KVB Consultants v. Jacob Hopkins McKenzie: A warning shot for principal firms
The Court of Appeal in KVB Consultants Ltd and others v Jacob Hopkins McKenzie Ltd and others has upheld a High Court decision that principal firms cannot exclude liability for their appointed representatives through drafting contracts which are detached from factual reality.
Appointed representative (AR) arrangements arise where firms authorised to carry out regulated activities (principals) under s19 of the Financial Services and Markets Act (FSMA) 2000 contractually agree to allow unauthorised individuals or firms (ARs) to carry out these activities on their behalf.
AR arrangements are commonplace and enable smaller firms to offer regulated services at more economic rates. You might have had dealings with an appointed representative without initially knowing that they are authorised via a principal business. However, the bone of contention is; who is responsible when the AR’s activities cause consumers to suffer losses?

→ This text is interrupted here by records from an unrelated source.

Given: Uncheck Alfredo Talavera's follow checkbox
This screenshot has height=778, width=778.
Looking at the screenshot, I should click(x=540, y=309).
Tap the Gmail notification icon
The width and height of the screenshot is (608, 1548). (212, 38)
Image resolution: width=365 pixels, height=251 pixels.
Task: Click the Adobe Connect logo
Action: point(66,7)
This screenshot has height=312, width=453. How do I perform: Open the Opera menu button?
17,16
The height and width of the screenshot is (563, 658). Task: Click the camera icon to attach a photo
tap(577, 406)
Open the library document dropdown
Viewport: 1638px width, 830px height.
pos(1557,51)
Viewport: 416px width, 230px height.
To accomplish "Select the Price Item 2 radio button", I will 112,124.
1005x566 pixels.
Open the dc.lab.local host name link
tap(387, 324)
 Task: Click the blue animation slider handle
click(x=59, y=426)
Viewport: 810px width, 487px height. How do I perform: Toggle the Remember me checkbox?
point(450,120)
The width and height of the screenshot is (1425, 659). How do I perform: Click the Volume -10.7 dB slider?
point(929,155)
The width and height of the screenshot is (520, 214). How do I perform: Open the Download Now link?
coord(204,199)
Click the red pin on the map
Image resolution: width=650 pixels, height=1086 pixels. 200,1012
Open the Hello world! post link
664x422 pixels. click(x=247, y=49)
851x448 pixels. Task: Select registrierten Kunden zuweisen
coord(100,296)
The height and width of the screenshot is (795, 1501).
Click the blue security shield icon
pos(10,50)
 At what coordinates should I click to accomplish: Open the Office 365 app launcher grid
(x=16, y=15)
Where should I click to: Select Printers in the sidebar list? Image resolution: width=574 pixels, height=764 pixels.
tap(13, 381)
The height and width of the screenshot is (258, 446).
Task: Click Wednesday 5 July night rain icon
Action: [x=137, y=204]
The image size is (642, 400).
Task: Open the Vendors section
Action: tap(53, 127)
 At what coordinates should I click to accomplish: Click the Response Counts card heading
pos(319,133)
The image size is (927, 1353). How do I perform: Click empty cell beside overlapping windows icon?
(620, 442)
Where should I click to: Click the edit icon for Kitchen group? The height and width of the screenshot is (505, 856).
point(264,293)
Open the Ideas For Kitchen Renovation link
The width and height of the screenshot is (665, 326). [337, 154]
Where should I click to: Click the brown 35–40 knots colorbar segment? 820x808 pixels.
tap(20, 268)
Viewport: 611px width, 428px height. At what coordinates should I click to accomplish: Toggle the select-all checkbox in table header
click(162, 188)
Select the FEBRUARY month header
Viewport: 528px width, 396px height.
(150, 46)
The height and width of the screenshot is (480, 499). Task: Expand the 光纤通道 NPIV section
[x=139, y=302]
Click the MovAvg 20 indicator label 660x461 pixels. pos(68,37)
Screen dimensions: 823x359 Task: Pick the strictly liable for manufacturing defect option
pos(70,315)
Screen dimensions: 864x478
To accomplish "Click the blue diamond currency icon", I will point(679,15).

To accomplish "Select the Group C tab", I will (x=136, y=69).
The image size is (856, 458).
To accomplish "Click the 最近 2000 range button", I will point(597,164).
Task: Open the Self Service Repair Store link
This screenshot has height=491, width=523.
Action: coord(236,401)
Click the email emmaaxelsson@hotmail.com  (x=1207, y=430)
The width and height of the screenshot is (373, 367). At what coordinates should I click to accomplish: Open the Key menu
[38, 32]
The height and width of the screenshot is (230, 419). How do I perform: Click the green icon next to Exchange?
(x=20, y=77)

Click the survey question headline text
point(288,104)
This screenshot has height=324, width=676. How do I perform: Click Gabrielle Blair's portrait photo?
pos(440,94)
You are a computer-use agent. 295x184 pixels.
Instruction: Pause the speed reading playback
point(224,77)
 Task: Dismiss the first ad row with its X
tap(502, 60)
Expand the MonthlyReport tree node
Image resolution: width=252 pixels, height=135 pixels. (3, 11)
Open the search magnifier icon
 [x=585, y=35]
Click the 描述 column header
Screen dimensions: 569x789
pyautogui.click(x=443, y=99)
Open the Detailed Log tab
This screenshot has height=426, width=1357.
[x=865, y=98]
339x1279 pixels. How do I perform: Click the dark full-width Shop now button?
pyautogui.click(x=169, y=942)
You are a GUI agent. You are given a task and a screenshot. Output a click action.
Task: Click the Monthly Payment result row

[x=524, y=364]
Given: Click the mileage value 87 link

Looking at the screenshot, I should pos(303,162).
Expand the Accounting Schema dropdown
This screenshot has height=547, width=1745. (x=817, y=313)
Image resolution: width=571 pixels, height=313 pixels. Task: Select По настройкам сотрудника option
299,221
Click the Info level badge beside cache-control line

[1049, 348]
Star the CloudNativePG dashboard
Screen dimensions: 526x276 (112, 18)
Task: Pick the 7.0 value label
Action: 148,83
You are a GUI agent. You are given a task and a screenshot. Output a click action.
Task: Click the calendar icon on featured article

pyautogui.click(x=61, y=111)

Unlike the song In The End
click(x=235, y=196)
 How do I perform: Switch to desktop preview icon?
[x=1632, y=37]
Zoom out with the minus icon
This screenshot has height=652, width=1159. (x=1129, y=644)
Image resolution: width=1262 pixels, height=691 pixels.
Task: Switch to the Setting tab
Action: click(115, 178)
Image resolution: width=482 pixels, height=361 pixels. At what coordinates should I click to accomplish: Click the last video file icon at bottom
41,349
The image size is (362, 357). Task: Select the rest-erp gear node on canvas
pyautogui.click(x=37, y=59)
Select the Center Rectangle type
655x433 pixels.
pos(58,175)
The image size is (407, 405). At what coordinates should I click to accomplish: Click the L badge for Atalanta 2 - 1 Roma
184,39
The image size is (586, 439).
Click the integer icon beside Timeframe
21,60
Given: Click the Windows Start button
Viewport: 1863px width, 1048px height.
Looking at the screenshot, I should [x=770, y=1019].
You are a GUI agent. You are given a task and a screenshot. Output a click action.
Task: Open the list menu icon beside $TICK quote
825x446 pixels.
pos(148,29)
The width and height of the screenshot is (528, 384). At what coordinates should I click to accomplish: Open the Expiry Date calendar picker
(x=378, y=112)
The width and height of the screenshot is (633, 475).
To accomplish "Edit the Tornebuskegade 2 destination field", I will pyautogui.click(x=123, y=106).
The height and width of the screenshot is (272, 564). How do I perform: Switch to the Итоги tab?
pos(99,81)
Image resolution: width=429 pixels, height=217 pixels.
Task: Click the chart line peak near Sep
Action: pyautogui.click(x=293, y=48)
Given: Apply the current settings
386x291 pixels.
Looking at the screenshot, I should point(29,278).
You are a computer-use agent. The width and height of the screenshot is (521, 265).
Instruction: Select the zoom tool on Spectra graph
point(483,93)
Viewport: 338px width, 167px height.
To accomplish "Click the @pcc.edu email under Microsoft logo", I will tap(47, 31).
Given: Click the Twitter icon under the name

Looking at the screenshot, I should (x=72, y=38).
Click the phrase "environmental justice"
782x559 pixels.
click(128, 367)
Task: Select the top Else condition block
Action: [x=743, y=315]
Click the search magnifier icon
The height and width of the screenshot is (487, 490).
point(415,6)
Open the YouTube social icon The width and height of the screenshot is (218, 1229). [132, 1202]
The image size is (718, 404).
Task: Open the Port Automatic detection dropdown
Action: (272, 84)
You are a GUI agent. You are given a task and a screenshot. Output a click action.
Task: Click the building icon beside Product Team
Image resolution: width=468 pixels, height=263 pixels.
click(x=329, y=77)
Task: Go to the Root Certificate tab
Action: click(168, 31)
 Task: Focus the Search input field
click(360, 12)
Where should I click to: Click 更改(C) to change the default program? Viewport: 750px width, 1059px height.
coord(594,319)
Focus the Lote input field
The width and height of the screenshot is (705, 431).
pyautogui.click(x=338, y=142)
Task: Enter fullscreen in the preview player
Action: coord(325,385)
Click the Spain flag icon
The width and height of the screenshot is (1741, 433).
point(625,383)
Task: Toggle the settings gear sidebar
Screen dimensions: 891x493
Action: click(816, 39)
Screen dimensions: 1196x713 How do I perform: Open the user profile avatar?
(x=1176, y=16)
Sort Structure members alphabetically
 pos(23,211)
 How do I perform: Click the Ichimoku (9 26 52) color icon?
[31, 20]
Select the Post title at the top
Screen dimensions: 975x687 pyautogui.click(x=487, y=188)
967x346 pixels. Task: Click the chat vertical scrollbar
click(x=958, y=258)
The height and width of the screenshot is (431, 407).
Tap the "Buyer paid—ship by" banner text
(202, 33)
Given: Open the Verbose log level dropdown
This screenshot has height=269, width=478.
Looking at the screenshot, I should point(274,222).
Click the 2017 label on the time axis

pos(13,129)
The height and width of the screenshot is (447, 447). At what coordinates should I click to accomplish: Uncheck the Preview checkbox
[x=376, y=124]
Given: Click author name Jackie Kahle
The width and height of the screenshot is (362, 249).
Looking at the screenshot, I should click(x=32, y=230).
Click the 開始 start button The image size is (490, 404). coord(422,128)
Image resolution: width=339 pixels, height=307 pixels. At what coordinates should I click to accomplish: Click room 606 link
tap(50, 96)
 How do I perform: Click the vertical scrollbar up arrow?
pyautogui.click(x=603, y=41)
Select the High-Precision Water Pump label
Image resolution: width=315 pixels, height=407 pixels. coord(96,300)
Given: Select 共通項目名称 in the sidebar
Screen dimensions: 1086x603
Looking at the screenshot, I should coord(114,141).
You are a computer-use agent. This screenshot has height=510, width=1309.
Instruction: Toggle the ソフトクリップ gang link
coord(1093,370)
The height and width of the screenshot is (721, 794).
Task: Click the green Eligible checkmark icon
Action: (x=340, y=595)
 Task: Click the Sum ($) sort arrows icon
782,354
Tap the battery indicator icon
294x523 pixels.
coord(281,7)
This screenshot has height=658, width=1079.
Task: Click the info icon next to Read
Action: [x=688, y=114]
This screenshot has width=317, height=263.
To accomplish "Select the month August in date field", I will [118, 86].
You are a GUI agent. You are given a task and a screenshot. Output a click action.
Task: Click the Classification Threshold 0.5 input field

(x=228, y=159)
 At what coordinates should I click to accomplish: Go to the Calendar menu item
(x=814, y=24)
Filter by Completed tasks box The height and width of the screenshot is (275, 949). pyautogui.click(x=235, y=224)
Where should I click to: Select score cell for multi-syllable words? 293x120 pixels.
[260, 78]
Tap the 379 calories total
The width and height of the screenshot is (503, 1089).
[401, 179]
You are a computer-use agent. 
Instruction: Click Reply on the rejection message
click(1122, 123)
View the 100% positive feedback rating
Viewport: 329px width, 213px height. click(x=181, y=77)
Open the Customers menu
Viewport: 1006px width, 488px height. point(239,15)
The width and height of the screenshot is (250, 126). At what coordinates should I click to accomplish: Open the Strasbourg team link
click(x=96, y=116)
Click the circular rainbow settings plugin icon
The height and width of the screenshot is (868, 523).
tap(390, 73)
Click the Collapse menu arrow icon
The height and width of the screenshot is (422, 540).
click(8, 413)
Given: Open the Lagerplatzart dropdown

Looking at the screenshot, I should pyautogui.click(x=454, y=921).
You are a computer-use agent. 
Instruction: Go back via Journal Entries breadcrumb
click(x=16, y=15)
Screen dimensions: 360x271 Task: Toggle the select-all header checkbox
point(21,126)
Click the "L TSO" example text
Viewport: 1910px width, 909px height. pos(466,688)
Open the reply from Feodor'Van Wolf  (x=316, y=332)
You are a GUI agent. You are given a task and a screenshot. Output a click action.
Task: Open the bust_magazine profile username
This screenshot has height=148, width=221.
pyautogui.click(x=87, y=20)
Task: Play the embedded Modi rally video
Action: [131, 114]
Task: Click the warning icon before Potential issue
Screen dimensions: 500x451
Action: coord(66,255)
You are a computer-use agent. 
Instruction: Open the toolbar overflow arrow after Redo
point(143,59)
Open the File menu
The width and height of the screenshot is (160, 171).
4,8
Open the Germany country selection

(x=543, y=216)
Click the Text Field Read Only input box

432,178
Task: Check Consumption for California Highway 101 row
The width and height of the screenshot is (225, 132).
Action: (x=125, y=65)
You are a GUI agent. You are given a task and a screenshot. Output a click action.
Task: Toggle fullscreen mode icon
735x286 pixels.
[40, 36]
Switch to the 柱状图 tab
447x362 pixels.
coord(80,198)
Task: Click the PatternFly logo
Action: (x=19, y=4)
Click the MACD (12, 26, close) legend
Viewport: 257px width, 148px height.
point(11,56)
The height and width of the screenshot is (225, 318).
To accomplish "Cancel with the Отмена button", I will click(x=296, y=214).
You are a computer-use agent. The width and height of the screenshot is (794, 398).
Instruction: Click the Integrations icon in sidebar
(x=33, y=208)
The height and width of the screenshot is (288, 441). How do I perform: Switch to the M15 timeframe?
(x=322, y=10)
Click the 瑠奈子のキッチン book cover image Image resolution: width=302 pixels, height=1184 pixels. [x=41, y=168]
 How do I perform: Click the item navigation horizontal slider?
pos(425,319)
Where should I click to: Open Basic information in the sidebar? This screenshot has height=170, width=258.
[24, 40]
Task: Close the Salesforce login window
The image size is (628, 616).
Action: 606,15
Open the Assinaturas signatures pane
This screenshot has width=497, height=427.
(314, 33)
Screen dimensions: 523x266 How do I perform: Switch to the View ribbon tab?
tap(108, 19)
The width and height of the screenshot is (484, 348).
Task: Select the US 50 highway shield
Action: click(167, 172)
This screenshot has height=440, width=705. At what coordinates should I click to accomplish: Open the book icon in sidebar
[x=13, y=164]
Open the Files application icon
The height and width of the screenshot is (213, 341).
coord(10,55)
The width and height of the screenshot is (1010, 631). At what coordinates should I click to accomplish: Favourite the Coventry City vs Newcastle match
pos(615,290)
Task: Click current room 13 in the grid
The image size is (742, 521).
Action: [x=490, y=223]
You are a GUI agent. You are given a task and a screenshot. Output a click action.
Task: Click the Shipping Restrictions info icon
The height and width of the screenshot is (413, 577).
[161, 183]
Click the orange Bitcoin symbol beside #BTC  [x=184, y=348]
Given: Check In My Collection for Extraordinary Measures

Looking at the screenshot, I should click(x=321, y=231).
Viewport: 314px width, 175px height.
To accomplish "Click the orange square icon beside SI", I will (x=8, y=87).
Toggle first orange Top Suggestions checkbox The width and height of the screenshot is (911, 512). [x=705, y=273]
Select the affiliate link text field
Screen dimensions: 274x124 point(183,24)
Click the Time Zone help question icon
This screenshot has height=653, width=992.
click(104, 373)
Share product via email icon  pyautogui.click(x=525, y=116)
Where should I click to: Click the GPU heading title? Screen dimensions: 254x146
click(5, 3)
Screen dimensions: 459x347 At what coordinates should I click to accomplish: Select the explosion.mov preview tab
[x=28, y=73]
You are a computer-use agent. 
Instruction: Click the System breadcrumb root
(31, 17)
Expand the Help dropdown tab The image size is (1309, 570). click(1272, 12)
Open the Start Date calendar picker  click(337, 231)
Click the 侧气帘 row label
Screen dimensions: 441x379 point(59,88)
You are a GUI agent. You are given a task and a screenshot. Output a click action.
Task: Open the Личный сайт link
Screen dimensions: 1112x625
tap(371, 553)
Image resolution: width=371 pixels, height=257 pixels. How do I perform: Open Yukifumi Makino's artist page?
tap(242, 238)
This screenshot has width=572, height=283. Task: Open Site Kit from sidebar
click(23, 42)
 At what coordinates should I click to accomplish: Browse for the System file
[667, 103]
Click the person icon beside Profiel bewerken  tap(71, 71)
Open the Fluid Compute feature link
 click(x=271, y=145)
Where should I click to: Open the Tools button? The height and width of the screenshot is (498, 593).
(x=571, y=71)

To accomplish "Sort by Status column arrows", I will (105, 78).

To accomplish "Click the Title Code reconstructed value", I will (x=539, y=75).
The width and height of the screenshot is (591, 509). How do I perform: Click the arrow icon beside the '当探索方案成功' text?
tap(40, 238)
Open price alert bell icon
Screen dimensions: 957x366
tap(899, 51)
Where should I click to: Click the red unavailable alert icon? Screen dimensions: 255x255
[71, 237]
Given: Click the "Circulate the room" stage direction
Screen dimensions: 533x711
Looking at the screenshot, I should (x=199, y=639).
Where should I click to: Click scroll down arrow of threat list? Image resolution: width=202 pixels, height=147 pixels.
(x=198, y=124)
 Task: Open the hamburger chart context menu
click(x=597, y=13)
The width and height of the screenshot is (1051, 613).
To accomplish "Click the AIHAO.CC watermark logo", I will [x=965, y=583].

The Financial Services Compensation Scheme (“FSCS”) foots the bill when regulated businesses are unable to meet their liabilities to consumers. Faced with high volumes of AR-related FSCS claims, which accounted for 61% of the value of claims between 2018 and the first half of 2019, the FCA introduced new reporting obligations for principals in 2022 to enforce proper supervision of ARs. But what happens when prevention fails and losses occur?
Who is responsible for the activities of ARs?
FSMA only holds the principal responsible in relation to business for which it has accepted responsibility in its agreement with the AR. Most consumers will be unaware that principals can limit the scope of their responsibility using the AR agreement. Further, consumers are unlikely to be aware of what the AR has agreed with its principal ahead of doing business with the AR. In our experience, the nature of the arrangements only become known to consumers after something has gone wrong and a dispute has arisen.
When will principal firms be responsible for the activities of their ARs?
The first step when a claim is made against a principal is to examine the AR contract to see what the principal had permitted and accepted responsibility for. Anderson v Sense Networks Ltd.’s “what/how?” distinction specifies that principals can exclude liability for specific activities (the “what?”) but not the way in which activities are undertaken (the “how”?). An example noted in Anderson is that principals cannot only accept responsibility for ‘suitable’ advice, as suitability is an example of how the regulated activity (i.e., giving advice) is carried out.
KVB Consultants High Court decision
26 investors were trying to pursue KCL (the principal firm) after having lost money investing in residential property schemes promoted and operated by, its now insolvent AR, JHM.
Under the AR agreement, JHM was only permitted to carry out certain activities in respect of certain kinds of clients. Amongst other things, the agreement prohibited JHM from handling retail clients, managing collective investment schemes (CIS), or any other scheme involving pooled money. Yet the clients were, in fact, unsophisticated retail clients, and JHM’s property schemes were CISs under s235 FSMA, seven of which were unlawful.
The High court awarded summary judgment in favour of the claimants. The judge, Paul Stanley KC, highlighted that the limitation against dealing with retail clients described how a regulated activity should be carried out following Anderson. He also identified that KCL should take responsibility for the claimants’ losses, as the AR agreement allowed JHM to advertise and advise on investment schemes, even though KCL was prohibited from granting permission to JHM to operate a CIS (FSMA 2000 (Appointed Representatives) Regulations 2001, SI 2001/1217).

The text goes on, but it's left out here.